L’iniziativa organizzata quest’oggi ha concentrato il dibattito anche in termini di riforma degli ammortizzatori sociali e sulla necessità di introduzione di strumenti che riconoscano la fatica dell’industria, come nel caso della ridefinizione dei lavori usuranti. A breve inizieranno le audizioni sulle bozze dei decreti attraverso le quali l’azione del sindacato e dei lavoratori devono puntare inevitabilmente a far stabilire dal Governo provvedimenti di legge e la loro forza in base alla reale condizione di salario e occupazione, come stratificato nelle varie realtà del Paese. Notevole anche la condivisione dell’Esecutivo sulla riforma delle Pensioni che dovrà, per quanto ci riguarda, ristabilire la durata del percorso degli anni utili, anche e soprattutto in raffronto alla reale capacità di accumulo che rispetto al passato ha segnato, e segna, un triste primato negativo, così come gli effetti sul calcolo della pensione. La UILM inoltre insisterà, visti gli effetti della Pandemia sul piano dei massicci provvedimenti di carattere assistenziale e per la tenuta del sistema, sulla necessaria separazione dell’Assistenza dalla Previdenza.

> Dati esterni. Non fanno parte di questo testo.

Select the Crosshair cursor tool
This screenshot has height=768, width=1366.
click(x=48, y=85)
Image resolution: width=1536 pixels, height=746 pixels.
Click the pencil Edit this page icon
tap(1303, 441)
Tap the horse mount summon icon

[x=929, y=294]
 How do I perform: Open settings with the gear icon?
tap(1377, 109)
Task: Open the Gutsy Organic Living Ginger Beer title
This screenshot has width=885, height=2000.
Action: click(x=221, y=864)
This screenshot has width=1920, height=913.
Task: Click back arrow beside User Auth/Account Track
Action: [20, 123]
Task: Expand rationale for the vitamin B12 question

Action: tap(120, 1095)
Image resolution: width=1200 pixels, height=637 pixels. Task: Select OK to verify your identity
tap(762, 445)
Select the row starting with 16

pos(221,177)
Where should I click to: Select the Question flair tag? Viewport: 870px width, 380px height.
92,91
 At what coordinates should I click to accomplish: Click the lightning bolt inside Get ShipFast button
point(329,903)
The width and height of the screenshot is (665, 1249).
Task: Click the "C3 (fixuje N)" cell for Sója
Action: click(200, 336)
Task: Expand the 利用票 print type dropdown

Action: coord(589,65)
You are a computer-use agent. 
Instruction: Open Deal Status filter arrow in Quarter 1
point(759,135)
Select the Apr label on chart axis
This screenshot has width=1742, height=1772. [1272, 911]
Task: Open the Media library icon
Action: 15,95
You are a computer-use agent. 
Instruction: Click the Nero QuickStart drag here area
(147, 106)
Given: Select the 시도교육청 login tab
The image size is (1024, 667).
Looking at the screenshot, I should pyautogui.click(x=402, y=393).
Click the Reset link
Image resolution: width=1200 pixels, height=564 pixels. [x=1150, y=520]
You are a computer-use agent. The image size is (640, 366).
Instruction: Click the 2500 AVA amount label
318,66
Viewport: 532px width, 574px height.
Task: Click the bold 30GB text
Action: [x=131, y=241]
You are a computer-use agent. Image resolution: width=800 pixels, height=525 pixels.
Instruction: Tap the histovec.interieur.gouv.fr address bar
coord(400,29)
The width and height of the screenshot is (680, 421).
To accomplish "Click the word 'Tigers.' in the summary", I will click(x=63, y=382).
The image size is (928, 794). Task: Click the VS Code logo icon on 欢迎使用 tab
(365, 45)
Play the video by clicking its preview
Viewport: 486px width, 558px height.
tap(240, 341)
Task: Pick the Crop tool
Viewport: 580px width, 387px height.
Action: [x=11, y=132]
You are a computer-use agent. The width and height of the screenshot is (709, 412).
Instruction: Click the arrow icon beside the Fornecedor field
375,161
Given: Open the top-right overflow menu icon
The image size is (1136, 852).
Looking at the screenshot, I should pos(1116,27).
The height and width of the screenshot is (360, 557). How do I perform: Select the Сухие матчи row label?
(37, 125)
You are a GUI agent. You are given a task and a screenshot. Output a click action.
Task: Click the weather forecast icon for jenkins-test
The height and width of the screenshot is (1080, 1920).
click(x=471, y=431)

Non in ultimo sono state trattate le possibili ricadute in termini di Contratto Istituzionale per Taranto e la reale possibilità di intercettare insediamenti produttivi nella nostra provincia, attraverso i quali poter ridiscutere, partendo dall’annunciata costituzione dell’HUB per naviglio da diporto del Gruppo Ferretti, opportunità di riallocazione delle elevate professionalità presenti nel territorio, come ad esempio le maestranze del Gruppo Marcegaglia vittime della ristrettezza di veduta di una politica e di un’imprenditoria del passato poco incline al progresso sostenibile ed al bene della Comunità.